Résumez en deux phrases le texte fourni sur la note de Sainte-Beuve.

TEXTE FOURNI ▸
━━━━━━━━━━━━━━━━

(1875) Premiers lundis. Tome III « L’Ouvrier littéraire : Extrait des Papiers et Correspondance de la famille impériale »
/ 1899
(1875) Premiers lundis. Tome III « L’Ouvrier littéraire : Extrait des Papiers et Correspondance de la famille impériale »

L’Ouvrier littéraire : Extrait des Papiers et Correspondance de la famille impériale8

Note de M. Sainte-Beuve au sujet des encouragements à donner aux gens de lettres.

Cette pièce, écrite de la main de M. Sainte-Beuve, était accompagnée de la lettre suivante, adressée probablement à M. Mocquard.

Monsieur,

« Voici une note qui est bien informe ; elle exprime du moins des vœux sincères et dans lesquels domine avant tout l’appréciation de tout ce qui se fait de grand là où vous êtes et dont nous sommes témoins9.

« Veuillez, Monsieur, agréer l’expression de mes sentiments respectueux,

« Sainte-Beuve. »

Une note du Cabinet résumait ainsi le mémoire de l’auteur des Causeries :

5 avril 1856.

M. Sainte-Beuve. — Nécessité d’exercer une influence sur les hommes de lettres, autres que ceux appartenant à l’Université et aux Académies.

Trois moyens :

1° Soulager les infortunes des écrivains pauvres, au nom de l’empereur, en ménageant l’amour-propre ;

2° Fondation annuelle pour prix à des sujets désignés par une Commission ;

3° Logement au Louvre pour la représentation nouvelle de la littérature, et rapports directs de cette Société avec l’empereur ou son ministre d’État, en dehors de l’Instruction publique.

Ces moyens ne sont que superficiellement indiqués. La question est soumise à Sa Majesté avec prière de vouloir bien la faire étudier.

━━━━━━━━━━━━━━━━

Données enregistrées
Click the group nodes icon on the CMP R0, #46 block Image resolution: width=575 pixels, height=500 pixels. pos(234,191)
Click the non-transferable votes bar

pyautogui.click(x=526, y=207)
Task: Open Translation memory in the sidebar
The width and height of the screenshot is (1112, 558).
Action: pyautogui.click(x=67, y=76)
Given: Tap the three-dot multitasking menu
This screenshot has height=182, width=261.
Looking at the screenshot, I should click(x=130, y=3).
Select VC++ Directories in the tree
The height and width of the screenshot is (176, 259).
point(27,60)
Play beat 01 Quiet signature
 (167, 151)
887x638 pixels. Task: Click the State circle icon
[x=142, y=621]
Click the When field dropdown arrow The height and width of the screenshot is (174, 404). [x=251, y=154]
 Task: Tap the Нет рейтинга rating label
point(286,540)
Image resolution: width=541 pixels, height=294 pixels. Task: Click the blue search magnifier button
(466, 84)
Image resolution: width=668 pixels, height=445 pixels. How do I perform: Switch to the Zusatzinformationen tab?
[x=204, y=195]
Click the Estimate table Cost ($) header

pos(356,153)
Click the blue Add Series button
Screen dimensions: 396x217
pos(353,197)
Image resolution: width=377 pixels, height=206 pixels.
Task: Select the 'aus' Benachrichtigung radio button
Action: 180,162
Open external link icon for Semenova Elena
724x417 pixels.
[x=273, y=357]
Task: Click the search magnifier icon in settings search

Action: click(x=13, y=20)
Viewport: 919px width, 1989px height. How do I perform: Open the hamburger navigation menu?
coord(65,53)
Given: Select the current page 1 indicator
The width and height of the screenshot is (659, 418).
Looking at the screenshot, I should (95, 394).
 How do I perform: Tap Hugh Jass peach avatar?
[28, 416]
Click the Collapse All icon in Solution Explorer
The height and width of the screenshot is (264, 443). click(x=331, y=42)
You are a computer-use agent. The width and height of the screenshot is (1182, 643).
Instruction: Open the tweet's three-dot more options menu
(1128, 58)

━━━━━━━━━━━━━━━━

RÉPONSE ▸
Sainte-Beuve a rédigé une note sur les encouragements à donner aux gens de lettres et l'a envoyée avec une lettre adressée probablement à M. Mocquard. D'après le résumé du Cabinet daté du 5 avril 1856, il y proposait trois moyens d'influence sur les écrivains extérieurs à l'Université et aux Académies : secourir les écrivains pauvres au nom de l'empereur, fonder des prix annuels sur des sujets désignés par une commission, et loger au Louvre une représentation de la littérature en rapport direct avec l'empereur ou son ministre d'État.